MATERIALS PROVIDED →

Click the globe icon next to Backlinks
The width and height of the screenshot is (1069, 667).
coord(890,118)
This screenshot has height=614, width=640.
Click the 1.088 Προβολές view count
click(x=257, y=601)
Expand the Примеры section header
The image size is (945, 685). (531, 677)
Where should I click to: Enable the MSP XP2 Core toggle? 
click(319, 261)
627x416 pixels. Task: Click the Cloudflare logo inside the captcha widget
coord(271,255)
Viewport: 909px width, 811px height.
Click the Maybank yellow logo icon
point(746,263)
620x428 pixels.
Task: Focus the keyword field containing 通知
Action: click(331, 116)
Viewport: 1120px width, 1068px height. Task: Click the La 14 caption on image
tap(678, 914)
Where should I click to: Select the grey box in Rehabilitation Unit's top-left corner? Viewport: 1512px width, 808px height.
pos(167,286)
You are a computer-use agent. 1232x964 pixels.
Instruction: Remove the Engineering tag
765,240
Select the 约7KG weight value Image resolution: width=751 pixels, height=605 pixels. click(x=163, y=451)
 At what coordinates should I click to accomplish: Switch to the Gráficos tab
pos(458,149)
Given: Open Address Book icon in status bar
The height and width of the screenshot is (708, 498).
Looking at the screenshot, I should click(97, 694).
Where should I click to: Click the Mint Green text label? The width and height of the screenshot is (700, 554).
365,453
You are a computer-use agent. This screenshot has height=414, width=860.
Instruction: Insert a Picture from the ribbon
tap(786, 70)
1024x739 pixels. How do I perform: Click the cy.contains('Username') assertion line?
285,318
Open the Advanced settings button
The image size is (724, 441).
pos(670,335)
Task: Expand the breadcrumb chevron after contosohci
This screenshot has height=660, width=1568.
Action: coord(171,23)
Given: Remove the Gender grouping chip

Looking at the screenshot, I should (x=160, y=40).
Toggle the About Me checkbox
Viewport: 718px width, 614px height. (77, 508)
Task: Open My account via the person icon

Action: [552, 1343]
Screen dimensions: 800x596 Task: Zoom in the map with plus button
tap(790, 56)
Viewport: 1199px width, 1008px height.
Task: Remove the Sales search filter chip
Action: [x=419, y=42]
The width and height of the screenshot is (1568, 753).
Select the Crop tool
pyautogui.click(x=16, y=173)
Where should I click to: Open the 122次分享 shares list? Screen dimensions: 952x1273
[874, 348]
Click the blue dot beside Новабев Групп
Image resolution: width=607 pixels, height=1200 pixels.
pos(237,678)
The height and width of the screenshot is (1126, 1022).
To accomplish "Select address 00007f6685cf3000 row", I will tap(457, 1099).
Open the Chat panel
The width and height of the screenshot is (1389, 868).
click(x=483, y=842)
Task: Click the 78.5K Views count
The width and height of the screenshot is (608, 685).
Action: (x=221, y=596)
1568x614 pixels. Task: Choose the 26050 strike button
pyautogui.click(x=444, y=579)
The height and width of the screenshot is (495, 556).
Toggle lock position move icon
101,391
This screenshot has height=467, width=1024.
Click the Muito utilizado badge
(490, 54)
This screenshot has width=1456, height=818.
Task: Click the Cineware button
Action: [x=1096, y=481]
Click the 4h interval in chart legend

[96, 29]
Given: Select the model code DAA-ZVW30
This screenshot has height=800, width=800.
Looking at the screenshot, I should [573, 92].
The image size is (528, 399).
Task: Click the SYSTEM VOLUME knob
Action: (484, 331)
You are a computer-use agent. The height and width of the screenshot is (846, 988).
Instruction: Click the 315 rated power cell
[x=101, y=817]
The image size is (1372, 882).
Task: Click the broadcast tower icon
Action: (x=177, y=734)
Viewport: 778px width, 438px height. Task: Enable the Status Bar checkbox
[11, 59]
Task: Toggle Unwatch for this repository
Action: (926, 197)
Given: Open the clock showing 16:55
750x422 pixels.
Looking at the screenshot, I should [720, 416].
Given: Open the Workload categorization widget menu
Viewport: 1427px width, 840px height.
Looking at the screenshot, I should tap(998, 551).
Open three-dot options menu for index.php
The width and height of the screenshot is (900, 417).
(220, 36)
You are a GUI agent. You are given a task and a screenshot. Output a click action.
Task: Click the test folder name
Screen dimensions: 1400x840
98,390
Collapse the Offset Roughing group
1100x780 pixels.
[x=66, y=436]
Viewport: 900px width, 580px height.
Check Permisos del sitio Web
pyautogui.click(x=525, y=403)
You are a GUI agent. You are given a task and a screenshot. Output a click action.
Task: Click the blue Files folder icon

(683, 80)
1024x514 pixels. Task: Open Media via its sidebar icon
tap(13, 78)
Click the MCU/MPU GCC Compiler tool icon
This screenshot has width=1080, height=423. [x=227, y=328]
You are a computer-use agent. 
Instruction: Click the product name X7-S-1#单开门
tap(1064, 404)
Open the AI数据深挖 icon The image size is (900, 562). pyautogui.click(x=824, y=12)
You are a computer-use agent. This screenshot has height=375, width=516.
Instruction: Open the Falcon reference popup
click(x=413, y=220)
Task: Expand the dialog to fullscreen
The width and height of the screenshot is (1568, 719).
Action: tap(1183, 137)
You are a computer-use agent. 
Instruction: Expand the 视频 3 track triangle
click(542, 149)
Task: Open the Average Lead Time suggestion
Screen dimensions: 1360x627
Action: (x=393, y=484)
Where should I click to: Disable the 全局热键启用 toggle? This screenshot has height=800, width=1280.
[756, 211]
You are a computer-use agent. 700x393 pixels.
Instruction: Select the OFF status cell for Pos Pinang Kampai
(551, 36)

YOUR TASK → Your task is to repeat the records exactly. Begin at their first line and stop after the line containing "Task: Expand the breadcrumb".

SOLUTION →
Click the globe icon next to Backlinks
The width and height of the screenshot is (1069, 667).
coord(890,118)
This screenshot has height=614, width=640.
Click the 1.088 Προβολές view count
click(x=257, y=601)
Expand the Примеры section header
The image size is (945, 685). (531, 677)
Where should I click to: Enable the MSP XP2 Core toggle? 
click(319, 261)
627x416 pixels. Task: Click the Cloudflare logo inside the captcha widget
coord(271,255)
Viewport: 909px width, 811px height.
Click the Maybank yellow logo icon
point(746,263)
620x428 pixels.
Task: Focus the keyword field containing 通知
Action: click(331, 116)
Viewport: 1120px width, 1068px height. Task: Click the La 14 caption on image
tap(678, 914)
Where should I click to: Select the grey box in Rehabilitation Unit's top-left corner? Viewport: 1512px width, 808px height.
pos(167,286)
You are a computer-use agent. 1232x964 pixels.
Instruction: Remove the Engineering tag
765,240
Select the 约7KG weight value Image resolution: width=751 pixels, height=605 pixels. click(x=163, y=451)
 At what coordinates should I click to accomplish: Switch to the Gráficos tab
pos(458,149)
Given: Open Address Book icon in status bar
The height and width of the screenshot is (708, 498).
Looking at the screenshot, I should click(97, 694).
Where should I click to: Click the Mint Green text label? The width and height of the screenshot is (700, 554).
365,453
You are a computer-use agent. This screenshot has height=414, width=860.
Instruction: Insert a Picture from the ribbon
tap(786, 70)
1024x739 pixels. How do I perform: Click the cy.contains('Username') assertion line?
285,318
Open the Advanced settings button
The image size is (724, 441).
pos(670,335)
Task: Expand the breadcrumb chevron after contosohci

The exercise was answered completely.